Les conventions collectives prévoient fréquemment des compléments de rémunération : treizième mois, prime de vacances, prime d’ancienneté. Ces éléments doivent figurer au contrat ou être référencés par renvoi à la CCN.
Le calcul du minimum applicable tient compte de la classification, du mode de temps de travail et des primes conventionnelles — autant de paramètres que notre outil vérifie automatiquement à la saisie.
Préavis en cas de rupture
Le préavis de licenciement est fixé par le Code du travail en fonction de l’ancienneté :
| Ancienneté | Préavis légal |
|---|---|
| Moins de six mois | Fixé par l’usage ou la CCN |
| De six mois à moins de deux ans | Un mois |
| Deux ans et plus | Deux mois |
Le préavis de démission, en revanche, ne fait l’objet d’aucune disposition légale de portée générale : il dépend de l’usage professionnel ou de la convention collective.
Dans les deux cas, la CCN peut prévoir des durées plus longues, notamment pour les cadres (trois mois de préavis est fréquent en convention Syntec, par exemple). Le principe de faveur s’applique : c’est la durée la plus favorable au salarié qui prévaut.

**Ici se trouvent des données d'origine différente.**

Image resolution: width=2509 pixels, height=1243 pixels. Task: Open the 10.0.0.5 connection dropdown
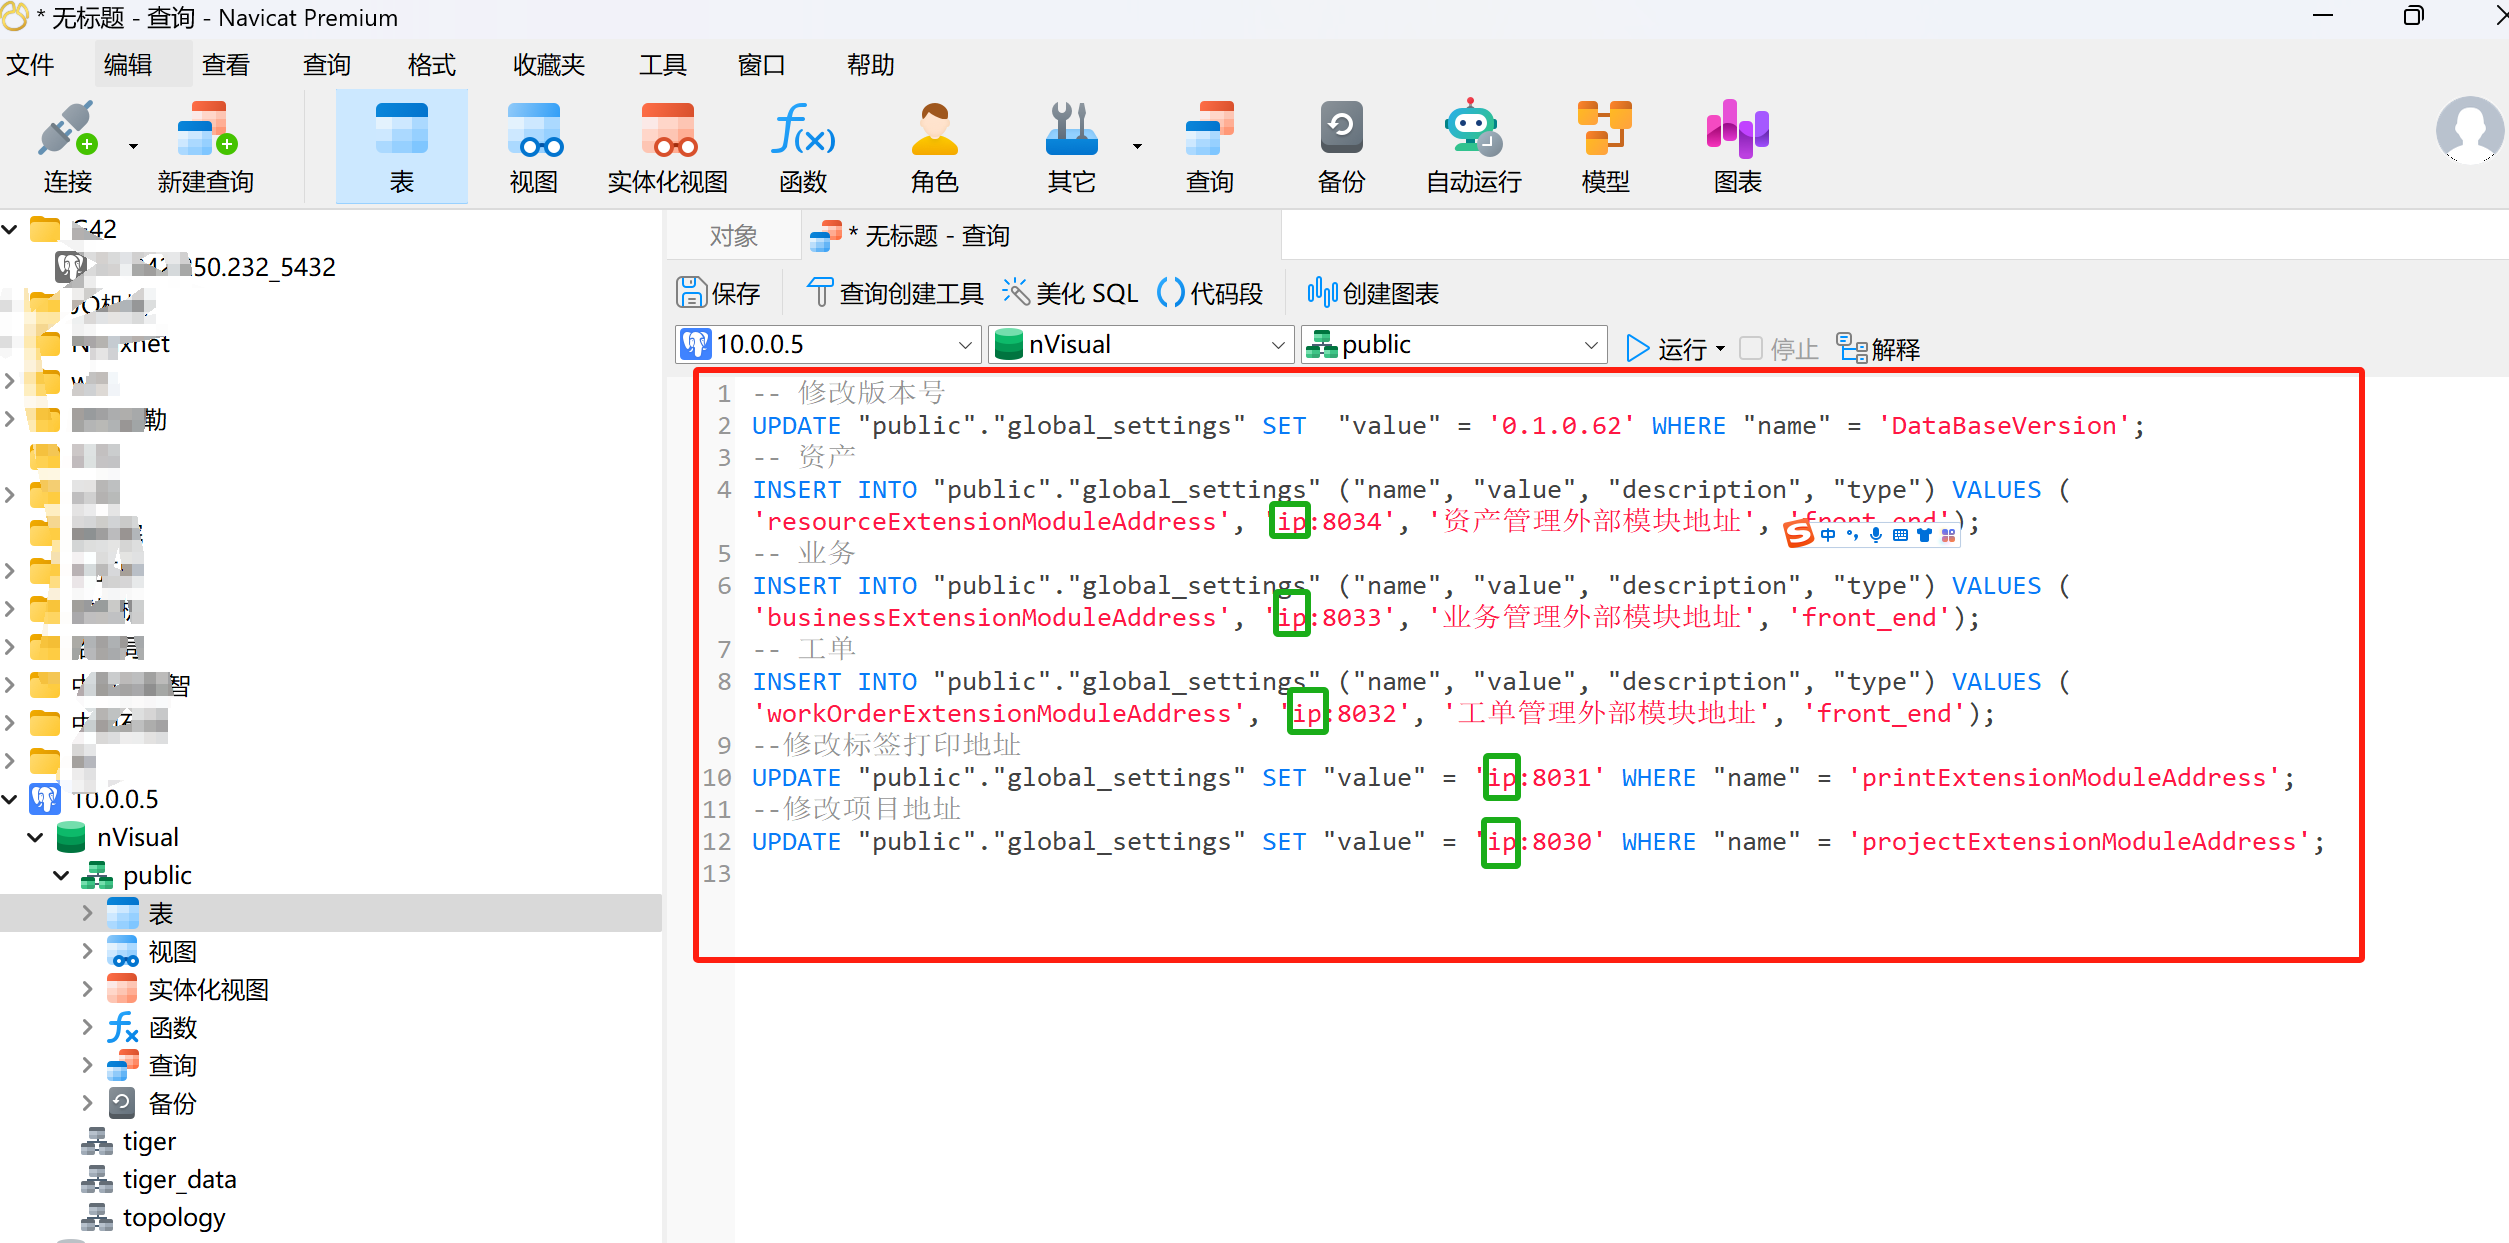(964, 345)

Avec les variantes par catégorie, par ancienneté et par CCN, le calcul du préavis exact peut impliquer plusieurs paramètres croisés. Notre outil applique automatiquement le bon barème.
Modification du contrat
Toute modification d’un élément essentiel du CDI (rémunération, qualification, durée du travail, lieu de travail hors clause de mobilité) requiert l’accord exprès du salarié, formalisé par un avenant. Le simple silence du salarié ne vaut pas acceptation.
Si le salarié refuse la modification proposée, l’employeur a le choix entre renoncer à la modification ou engager une procédure de licenciement — mais le refus en lui-même ne constitue pas une cause réelle et sérieuse. C’est le motif qui justifie la modification (réorganisation, difficultés économiques) qui sera examiné par le juge.
En revanche, un changement des conditions de travail (horaires dans la plage contractuelle, tâches relevant de la qualification, affectation dans le périmètre de mobilité) relève du pouvoir de direction de l’employeur et ne nécessite pas d’avenant.